本文抜粋 –
日本医科大学千葉北総病院救命救急センター
益子邦洋
警察庁の発表によれば、2010年におけるわが国の交通事故発生件数は724,811件、負傷者数は894,281人であり、 24時間死者数は4,863人で前年に比べて51人(1%)減少した。しかしながら、飲酒運転の厳罰化にも関わらず飲酒運転による悲惨な死亡事故が後を絶たないなど、交通死亡事故情勢が厳しいことに変わりはない。国家公安委員会では、2018年を目途に、交通事故死者数を2,500人以下とすることを宣言していることから、関係者には更なる取り組み強化が求められている。
国際輸送安全データと分析グループ(IRTAD)の2010年版年次報告によれば、2009年におけるわが国の人口10万人当たりの交通事故死者数は3.85であり、韓国(12.7)やカンボジア(12.1)よりも遙かに低く、欧州先進国と肩を並べている(図1)。
IRTADのデータに含まれていないWHO統計でみても、マレーシア(24.1)、フィリピン(20.0)、タイ(19.6)、ラオス(18.3)、インド(16.8)、中国(16.5)、インドネシア(16.2)、ベトナム(16.1)、シンガポール(4.8)であり、わが国はアジア第1位の交通安全・安心国家と言える。従ってこの値を平成30年に2.3にするという政府目標は、車社会が普及してから世界の誰もが踏み込んだことのない未知の領域に挑戦することに他ならず、まさにわが国は交通安全世界一を目指していると言っても決して過言ではない。
筆者は国際学会の様々な機会を捉えてこの問題に言及してきたが、最近、アジア諸国の中でも韓国とタイがドクターヘリの導入に積極的に取り組んでいると感じている。即ち、外傷センターを含めた外傷診療体制を整備し、ドクターヘリを導入して交通事故死者数の削減に取り組み始めたのである。

[ピクセル座標グラウンディングデータ]
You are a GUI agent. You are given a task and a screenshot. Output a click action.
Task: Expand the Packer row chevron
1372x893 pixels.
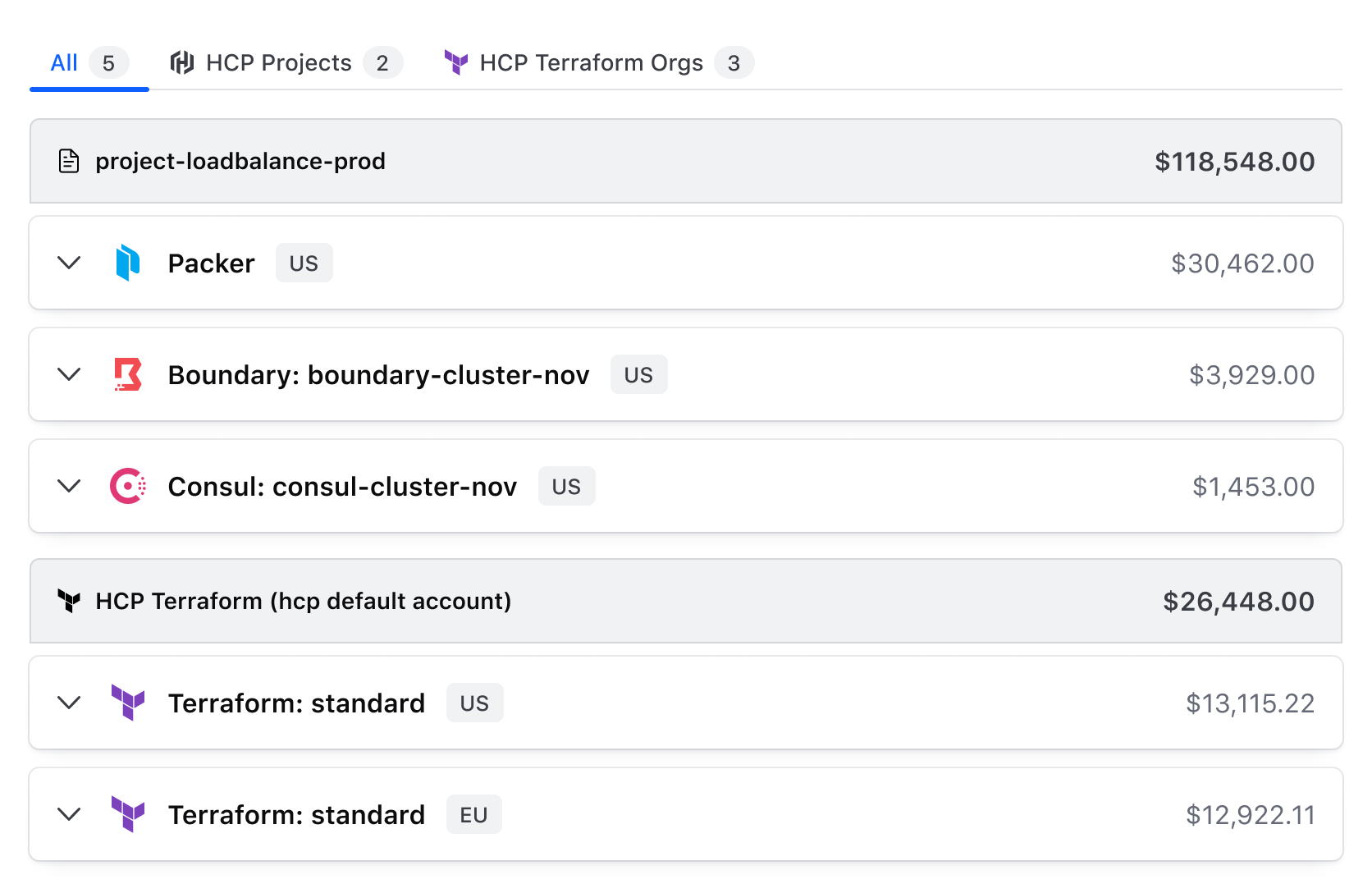pos(70,263)
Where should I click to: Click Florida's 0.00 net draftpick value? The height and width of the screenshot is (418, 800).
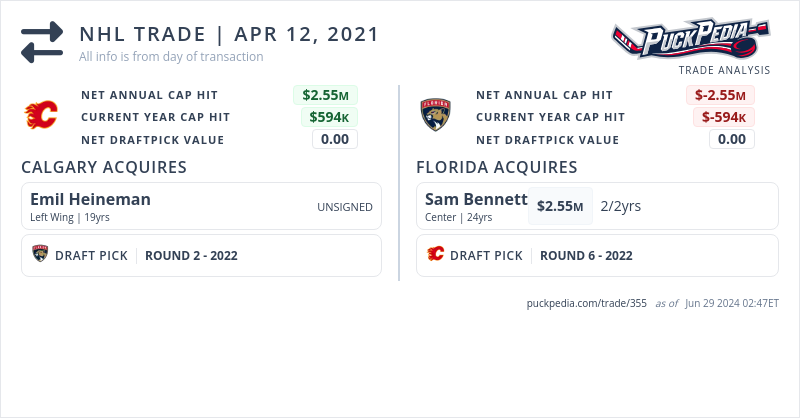click(732, 139)
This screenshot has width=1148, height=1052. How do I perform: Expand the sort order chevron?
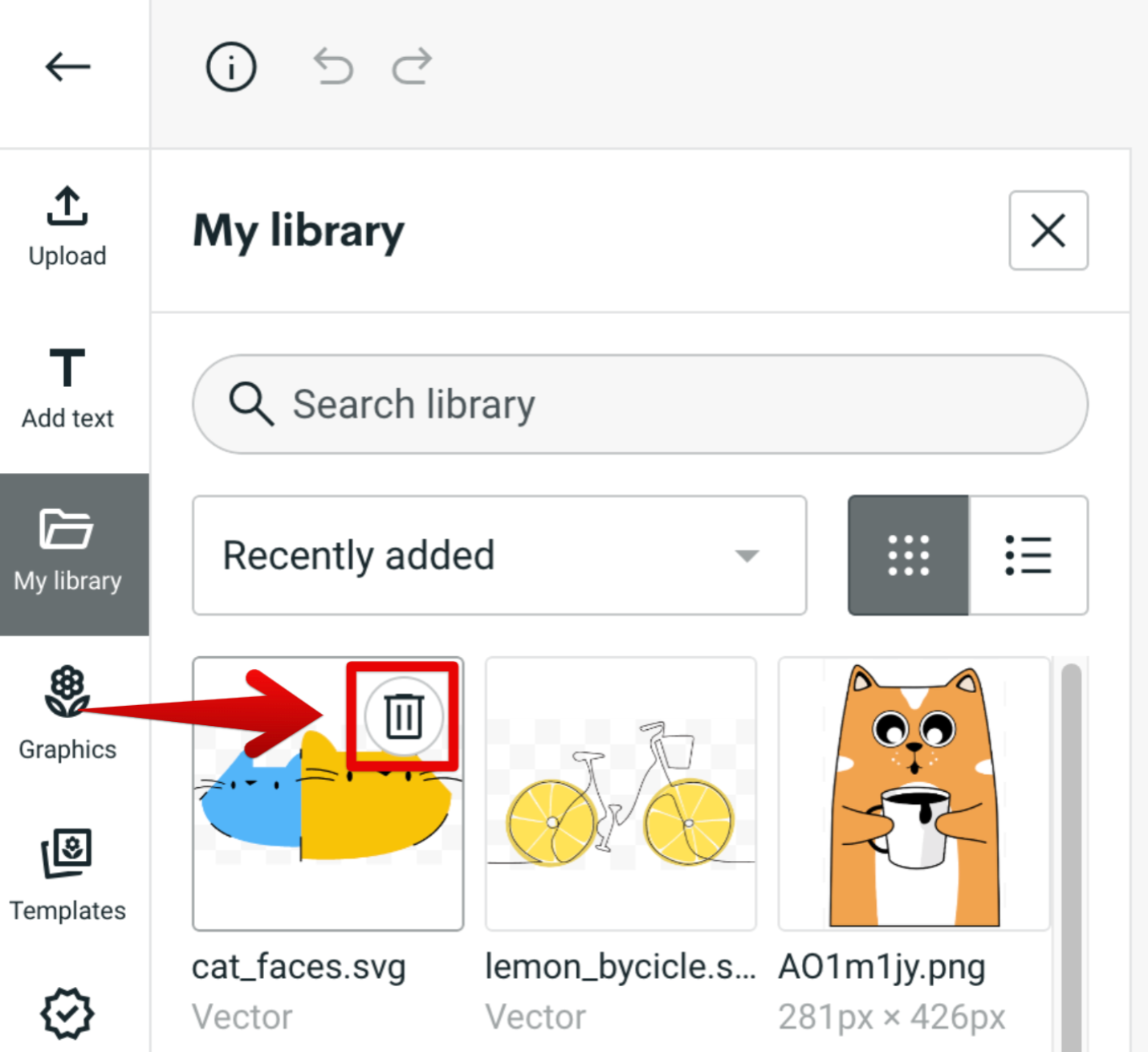point(747,555)
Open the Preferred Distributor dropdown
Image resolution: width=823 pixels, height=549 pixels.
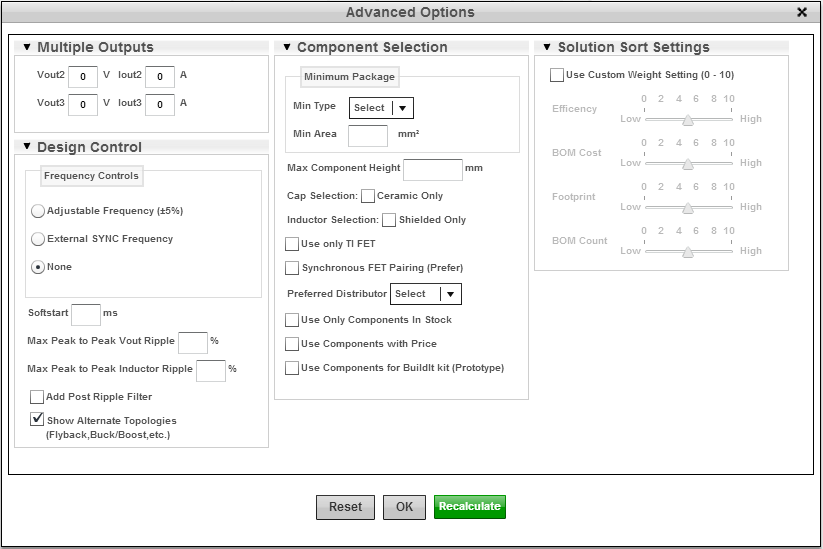(x=425, y=294)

課題 –
交通事故死者数についての本文でWHO統計として示された国のうち、数値が18以上の国を数値とともにすべて挙げてください。

回答 –
マレーシア(24.1)、フィリピン(20.0)、タイ(19.6)、ラオス(18.3)